Path to alignment BAM file to sort

out_path

Path to output sorted BAM

n_threads

Number of threads

temp_dir

Path to temporary directory

Returns

Path to sorted and indexed BAM

dynast.preprocessing.bam.split_bam(bam_path: str, n: int, n_threads: int = 8, temp_dir: Optional[str] = None) List[Tuple[str, int]][source]

Split BAM into n parts.

Parameters
bam_path

Path to alignment BAM file

n

Number of splits

n_threads

Number of threads

temp_dir

Path to temporary directory

Returns

List of tuples containing (split BAM path, number of reads)

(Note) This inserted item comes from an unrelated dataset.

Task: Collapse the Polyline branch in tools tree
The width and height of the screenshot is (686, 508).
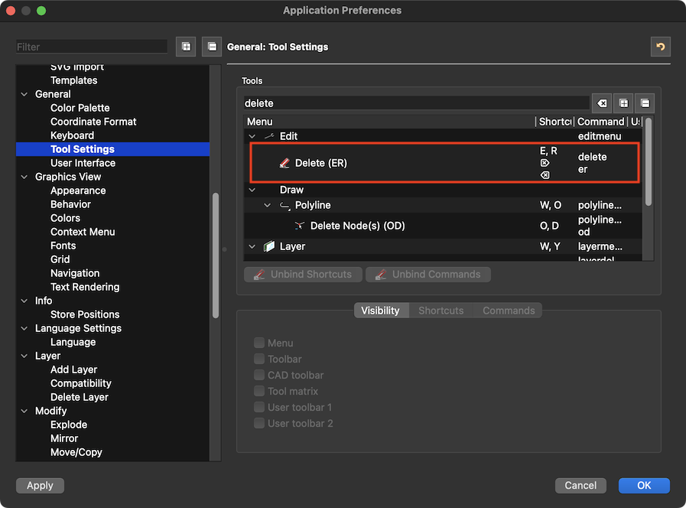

dynast.preprocessing.bam.parse_all_reads(bam_path: str, conversions_path: str, alignments_path: str, index_path: str, gene_infos: dict, transcript_infos: dict, strand: typing_extensions.Literal[forward, reverse, unstranded] = 'forward', umi_tag: Optional[str] = None, barcode_tag: Optional[str] = None, gene_tag: str = 'GX', barcodes: Optional[List[str]] = None, n_threads: int = 8, temp_dir: Optional[str] = None, nasc: bool = False, control: bool = False, velocity: bool = True, strict_exon_overlap: bool = False, return_splits: bool = False) Union[Tuple[str, str, str], Tuple[str, str, str, List[Tuple[str, int]]]][source]

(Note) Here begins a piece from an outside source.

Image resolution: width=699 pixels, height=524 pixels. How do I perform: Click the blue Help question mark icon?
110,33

Parse all reads in a BAM and extract conversion, content and alignment information as CSVs.

bam_path: Path to alignment BAM file conversions_path: Path to output information about reads that have conversions alignments_path: Path to alignments information about reads index_path: Path to conversions index no_index_path: Path to no conversions index gene_infos: Dictionary containing gene information, as returned by

ngs.gtf.genes_and_transcripts_from_gtf

transcript_infos: Dictionary containing transcript information,

as returned by ngs.gtf.genes_and_transcripts_from_gtf

strand: Strandedness of the sequencing protocol, defaults to forward,

may be one of the following: forward, reverse, unstranded

umi_tag: BAM tag that encodes UMI, if not provided, NA is output in the

umi column

barcode_tag: BAM tag that encodes cell barcode, if not provided, NA

is output in the barcode column

gene_tag: BAM tag that encodes gene assignment, defaults to GX barcodes: List of barcodes to be considered. All barcodes are considered

if not provided

n_threads: Number of threads temp_dir: Path to temporary directory nasc: Flag to change behavior to match NASC-seq pipeline velocity: Whether or not to assign a velocity type to each read strict_exon_overlap: Whether to use a stricter algorithm to assign reads as spliced return_splits: return BAM splits for later reuse

Returns

(path to conversions, path to alignments, path to conversions index)

If return_splits is True, then there is an additional return value, which is a list of tuples containing split BAM paths and number of reads in each BAM.